Dataset entries
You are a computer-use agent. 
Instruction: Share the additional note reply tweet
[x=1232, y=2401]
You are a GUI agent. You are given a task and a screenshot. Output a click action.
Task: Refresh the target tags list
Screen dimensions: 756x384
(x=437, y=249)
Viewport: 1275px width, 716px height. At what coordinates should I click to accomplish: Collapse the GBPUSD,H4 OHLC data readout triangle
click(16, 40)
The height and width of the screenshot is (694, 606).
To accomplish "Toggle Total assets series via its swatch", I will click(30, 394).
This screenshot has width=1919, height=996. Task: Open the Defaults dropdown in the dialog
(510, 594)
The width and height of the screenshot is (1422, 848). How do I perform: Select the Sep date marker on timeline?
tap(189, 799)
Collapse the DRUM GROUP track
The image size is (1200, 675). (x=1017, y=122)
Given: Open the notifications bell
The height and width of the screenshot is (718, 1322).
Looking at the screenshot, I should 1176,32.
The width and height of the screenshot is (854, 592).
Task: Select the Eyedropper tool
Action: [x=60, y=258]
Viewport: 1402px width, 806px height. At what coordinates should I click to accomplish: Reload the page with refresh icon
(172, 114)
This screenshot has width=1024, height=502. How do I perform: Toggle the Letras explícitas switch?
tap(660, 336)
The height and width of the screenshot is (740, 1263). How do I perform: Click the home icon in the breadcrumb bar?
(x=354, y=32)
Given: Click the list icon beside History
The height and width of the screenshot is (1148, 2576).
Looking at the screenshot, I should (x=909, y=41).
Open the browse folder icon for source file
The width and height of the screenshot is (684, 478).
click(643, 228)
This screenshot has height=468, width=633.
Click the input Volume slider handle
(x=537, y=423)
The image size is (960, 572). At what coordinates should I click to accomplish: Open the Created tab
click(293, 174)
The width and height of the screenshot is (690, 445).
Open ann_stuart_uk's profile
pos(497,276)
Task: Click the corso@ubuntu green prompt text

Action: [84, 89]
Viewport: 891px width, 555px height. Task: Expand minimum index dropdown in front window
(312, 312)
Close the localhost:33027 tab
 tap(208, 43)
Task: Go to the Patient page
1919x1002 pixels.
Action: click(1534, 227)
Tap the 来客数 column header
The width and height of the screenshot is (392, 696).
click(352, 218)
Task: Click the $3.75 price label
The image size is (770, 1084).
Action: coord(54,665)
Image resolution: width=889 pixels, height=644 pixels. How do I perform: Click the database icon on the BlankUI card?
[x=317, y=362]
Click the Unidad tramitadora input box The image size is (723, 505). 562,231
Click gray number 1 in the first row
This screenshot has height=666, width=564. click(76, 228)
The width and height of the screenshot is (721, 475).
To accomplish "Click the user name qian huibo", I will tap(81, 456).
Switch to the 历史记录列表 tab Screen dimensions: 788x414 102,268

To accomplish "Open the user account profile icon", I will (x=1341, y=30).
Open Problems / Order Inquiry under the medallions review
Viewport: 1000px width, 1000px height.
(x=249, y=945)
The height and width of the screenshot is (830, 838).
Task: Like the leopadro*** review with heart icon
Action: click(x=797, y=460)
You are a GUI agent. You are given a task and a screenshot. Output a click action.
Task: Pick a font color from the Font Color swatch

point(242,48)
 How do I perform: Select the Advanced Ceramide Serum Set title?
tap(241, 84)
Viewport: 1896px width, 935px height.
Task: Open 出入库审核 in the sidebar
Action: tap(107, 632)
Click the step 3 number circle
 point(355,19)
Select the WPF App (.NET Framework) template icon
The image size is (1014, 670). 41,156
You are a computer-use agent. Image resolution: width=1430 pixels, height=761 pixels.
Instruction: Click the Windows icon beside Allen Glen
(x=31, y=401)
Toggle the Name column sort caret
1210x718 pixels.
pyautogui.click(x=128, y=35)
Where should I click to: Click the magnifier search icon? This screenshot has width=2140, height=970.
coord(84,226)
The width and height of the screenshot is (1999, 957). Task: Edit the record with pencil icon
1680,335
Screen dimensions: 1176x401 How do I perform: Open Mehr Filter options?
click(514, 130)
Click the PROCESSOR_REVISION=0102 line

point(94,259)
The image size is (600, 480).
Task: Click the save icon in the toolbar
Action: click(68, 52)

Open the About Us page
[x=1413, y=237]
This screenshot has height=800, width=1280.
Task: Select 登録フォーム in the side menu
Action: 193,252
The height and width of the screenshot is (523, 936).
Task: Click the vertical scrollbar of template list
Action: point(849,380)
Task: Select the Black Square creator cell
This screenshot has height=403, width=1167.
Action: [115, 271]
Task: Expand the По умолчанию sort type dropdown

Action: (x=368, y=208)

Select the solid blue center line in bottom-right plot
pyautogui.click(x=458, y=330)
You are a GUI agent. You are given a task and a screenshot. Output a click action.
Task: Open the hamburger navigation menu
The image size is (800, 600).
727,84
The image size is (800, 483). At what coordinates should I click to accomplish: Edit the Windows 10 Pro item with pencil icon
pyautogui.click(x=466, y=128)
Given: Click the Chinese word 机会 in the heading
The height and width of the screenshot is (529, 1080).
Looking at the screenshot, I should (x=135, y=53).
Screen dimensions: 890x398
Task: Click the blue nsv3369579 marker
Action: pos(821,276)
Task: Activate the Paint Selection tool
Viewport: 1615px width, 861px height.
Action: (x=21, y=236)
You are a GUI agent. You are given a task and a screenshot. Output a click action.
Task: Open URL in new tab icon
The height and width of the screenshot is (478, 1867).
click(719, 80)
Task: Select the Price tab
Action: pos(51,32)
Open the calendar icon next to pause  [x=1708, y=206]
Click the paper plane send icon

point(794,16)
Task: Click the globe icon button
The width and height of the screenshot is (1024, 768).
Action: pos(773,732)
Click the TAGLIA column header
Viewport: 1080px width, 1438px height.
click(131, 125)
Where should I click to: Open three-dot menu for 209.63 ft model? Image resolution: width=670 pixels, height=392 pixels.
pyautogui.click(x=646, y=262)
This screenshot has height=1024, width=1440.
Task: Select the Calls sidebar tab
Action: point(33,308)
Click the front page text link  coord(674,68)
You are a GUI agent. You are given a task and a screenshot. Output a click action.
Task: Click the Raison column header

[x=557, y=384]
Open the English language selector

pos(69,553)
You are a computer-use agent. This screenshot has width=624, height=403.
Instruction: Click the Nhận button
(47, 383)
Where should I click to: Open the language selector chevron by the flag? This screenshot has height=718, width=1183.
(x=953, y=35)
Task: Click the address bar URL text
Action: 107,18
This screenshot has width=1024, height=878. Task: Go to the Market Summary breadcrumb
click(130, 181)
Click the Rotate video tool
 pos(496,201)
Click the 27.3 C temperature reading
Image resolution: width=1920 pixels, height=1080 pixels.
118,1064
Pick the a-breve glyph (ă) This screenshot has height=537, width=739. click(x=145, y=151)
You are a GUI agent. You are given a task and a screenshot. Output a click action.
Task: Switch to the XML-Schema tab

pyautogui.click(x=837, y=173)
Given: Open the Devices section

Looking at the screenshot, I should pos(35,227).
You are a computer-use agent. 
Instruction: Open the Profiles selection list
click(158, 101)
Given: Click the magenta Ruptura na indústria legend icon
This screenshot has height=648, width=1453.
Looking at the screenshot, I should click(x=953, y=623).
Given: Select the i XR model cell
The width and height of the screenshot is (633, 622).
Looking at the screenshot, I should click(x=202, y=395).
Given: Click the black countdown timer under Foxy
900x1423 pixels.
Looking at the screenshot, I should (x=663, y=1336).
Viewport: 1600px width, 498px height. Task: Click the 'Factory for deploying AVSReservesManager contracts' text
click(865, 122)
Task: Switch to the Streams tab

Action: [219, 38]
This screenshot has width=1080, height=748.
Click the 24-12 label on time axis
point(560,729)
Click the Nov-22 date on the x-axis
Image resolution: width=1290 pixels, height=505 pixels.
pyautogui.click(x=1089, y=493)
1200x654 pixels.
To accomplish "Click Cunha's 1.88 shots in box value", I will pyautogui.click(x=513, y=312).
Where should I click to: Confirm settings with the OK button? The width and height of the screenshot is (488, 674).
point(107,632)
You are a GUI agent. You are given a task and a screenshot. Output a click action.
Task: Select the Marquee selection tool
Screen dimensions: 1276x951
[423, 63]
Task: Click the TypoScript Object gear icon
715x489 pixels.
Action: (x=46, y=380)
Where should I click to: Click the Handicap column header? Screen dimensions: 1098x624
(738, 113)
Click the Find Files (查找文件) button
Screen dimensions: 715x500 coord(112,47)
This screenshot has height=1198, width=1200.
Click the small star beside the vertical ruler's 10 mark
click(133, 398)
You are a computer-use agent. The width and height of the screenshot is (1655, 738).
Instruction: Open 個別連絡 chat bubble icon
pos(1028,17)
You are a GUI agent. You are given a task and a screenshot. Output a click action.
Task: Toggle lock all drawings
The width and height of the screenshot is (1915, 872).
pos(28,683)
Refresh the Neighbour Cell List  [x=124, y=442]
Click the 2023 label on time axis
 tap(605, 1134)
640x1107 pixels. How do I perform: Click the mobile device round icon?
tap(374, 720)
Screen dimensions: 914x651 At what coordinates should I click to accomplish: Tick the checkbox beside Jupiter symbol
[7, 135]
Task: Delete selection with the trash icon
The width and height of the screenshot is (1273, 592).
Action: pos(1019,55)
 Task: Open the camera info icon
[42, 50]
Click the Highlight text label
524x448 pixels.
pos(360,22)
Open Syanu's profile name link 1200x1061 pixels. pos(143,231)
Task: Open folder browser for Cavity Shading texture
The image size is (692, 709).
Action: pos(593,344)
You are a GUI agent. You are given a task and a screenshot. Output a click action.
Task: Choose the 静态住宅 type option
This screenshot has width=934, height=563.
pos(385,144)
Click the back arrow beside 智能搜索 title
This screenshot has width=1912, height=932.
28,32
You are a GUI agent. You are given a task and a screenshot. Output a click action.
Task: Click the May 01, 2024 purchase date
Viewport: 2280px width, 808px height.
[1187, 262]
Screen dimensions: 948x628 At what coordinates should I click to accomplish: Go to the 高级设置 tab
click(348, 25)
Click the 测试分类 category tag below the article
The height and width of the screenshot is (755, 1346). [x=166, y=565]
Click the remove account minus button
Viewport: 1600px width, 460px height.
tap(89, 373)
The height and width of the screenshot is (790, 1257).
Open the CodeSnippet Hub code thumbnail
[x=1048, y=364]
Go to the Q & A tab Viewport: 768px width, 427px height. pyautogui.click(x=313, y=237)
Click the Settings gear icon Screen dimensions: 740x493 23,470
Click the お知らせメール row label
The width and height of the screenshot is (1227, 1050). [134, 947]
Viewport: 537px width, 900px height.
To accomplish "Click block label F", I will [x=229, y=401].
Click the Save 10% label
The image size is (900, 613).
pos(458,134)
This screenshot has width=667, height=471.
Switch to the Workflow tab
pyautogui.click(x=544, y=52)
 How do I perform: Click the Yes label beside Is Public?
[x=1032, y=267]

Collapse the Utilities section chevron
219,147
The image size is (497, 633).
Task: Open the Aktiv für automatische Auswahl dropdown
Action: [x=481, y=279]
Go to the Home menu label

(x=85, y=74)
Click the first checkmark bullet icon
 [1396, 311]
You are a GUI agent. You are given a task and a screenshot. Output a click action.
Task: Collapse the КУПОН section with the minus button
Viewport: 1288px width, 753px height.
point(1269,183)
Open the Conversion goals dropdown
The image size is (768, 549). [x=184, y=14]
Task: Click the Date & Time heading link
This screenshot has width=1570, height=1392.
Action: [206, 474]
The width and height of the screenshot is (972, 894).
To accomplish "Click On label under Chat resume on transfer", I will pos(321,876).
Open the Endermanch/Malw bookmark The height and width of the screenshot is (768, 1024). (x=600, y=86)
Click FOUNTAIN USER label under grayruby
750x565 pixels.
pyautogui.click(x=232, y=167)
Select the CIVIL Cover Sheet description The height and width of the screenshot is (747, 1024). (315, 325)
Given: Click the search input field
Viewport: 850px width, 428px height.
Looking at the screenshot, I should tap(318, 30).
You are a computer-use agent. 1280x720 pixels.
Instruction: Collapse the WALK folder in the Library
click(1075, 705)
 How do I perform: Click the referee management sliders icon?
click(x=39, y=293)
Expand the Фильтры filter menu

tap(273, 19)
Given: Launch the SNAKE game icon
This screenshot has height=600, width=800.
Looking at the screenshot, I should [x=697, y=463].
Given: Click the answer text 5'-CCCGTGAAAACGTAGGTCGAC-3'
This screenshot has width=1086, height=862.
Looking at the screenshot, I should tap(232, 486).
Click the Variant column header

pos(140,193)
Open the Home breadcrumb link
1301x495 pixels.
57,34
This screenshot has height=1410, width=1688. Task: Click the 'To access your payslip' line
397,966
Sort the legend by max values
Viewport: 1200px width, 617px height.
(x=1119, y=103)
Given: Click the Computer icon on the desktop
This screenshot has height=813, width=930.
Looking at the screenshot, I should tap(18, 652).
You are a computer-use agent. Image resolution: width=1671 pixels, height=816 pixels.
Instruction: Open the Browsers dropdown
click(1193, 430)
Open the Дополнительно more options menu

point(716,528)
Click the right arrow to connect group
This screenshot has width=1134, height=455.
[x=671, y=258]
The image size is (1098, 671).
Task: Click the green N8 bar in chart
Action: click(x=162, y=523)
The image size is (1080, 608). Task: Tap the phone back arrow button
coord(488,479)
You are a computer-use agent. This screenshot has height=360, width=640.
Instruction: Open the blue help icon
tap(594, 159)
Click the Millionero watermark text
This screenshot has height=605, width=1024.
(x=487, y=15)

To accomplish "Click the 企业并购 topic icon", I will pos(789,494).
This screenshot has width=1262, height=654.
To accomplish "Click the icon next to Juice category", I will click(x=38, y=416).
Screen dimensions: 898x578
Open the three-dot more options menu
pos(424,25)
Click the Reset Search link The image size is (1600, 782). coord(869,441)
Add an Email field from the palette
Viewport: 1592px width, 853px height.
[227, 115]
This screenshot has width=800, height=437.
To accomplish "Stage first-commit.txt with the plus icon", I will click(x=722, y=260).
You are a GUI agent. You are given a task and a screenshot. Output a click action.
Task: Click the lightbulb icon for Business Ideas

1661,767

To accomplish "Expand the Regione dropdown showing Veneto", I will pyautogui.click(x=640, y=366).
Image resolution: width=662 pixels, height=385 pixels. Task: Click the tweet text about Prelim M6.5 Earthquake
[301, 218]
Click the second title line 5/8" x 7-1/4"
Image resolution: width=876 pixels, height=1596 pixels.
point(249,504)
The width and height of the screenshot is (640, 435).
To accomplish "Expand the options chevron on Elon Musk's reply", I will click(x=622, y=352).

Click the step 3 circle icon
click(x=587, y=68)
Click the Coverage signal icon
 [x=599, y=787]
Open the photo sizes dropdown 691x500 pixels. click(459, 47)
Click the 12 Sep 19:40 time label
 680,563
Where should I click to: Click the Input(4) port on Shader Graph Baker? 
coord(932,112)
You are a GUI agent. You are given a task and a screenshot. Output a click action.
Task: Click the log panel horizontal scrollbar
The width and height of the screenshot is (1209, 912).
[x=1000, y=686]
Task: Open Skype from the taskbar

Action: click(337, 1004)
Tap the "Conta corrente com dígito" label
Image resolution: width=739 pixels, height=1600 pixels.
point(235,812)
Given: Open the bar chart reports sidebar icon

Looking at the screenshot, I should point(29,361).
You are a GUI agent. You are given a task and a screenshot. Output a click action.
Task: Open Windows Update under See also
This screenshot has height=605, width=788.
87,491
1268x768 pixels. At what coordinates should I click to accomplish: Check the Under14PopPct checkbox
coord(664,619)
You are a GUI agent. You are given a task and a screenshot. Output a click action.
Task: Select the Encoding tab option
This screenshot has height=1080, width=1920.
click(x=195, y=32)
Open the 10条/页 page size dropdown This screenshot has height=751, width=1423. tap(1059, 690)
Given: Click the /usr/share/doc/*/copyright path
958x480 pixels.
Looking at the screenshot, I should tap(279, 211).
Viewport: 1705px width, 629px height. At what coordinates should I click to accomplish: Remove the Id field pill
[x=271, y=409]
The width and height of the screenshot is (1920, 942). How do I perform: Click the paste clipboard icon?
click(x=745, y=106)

• Task details:
Each line above that includes the word "legend" is to be copied.

• Task response:
Given: Click the magenta Ruptura na indústria legend icon
Sort the legend by max values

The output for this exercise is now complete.